There's a europhile meme going round that if we left the EU, other countries like America wouldn't want to have trade talks with us. That's actually true. All of their top experts and diplomats are tied into TTIP. They are not going to suddenly drop everything because we ask for new talks. We will have to join the queue. The question is, does it matter? I don't think it does.
The reason being that the existence of tariffs doesn't actually stop us trading, it just makes trade expensive. But all the smart players have worked out that the main overheads are technical and physical barriers to trade. This can be anything from divergent labelling standards to lack of refrigerated storage in ports. So rather than having talks with nations we can talk to multinationals. A major country like Britain has huge leverage in its own right. We are the fifth largest economy. We can use tax breaks or even foreign aid to remove physical barriers to trade.
As to technical barriers, regulatory issue, there is actually no need to enter into protracted bilateral talks between nations. We can use multilateral forums at the global level to address very specific issues pertaining to specific sectors and products. For once we would have direct access.
We can identify where we have commonality and offer mutual recognition agreements. Where there is divergence we can offer assistance grants to help partner nations get up to standard, opening up new markets.

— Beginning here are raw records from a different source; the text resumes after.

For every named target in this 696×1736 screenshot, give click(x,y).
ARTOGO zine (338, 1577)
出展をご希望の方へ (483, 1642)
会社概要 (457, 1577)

This is all part of the regular horse trading that goes on in global forums almost every week of the year. It can be the IMO, UNECE or the WTO or even more obscure ones that specialise in telecoms or web standards. All of this goes on above the EU and the EU is trailing in its wake. The EU merely adopts the regulations and standards made at the global level. In that regard the traditional "trade deal" over tariffs is neither here nor there.
Just one agreement to recognise qualifications or inspections in another country as being equal to that of our own means we can eliminate the need for port inspections. (Bad example since that is already the case under TIR) but it's just an example. Even one multilateral agreement of that nature can wipe out massive overheads.
Being free of the EU means we can choose our own topics for debate rather than adding them to the bottom of the EU pile. Many small increments can lead to massive improvements meaning that even with tariffs remaining in place, we still have a competitive advantage over the EU.
And this is the whole point of leaving. Using a combined trade and aid policy and our new found ability to join ad hoc trade alliances gives us hitherto unknown agility on the global stage.
More to the point, it's mutual recognition agreements between global and regional regulators we need to be wary of. I have serious concerns about UNECE looking to absorb or merge with far eastern operators who may well have competent standards but largely corrupt testing. Automotive standards especially. As members of the EU, we are forced to adopt the common EU position. What if we don't want cheap and shoddy Chinese safety products that haven't been tested? Where is our right of opt out?
There are legions of economists lining up to tell us that we would lose 3% of GDP if we left the EU - but they're not being honest. That's only if we leave the single market, which we won't. And if it did, they are always looking in the minus column. They never look at the potential of Brexit and what newly found global agility could bring.
This is because they believe the baloney about other countries not wanting to do "trade deals" with us. That's because economists are glorified accountants and most of them are oblivious to things like technical standards and mutual recognition agreements because most of them have never had a real job. The whole debate is mired by an obsession with tariffs. We are having the exact same debate we had in 1975. These people are dinosaurs and the world has moved on. So must we.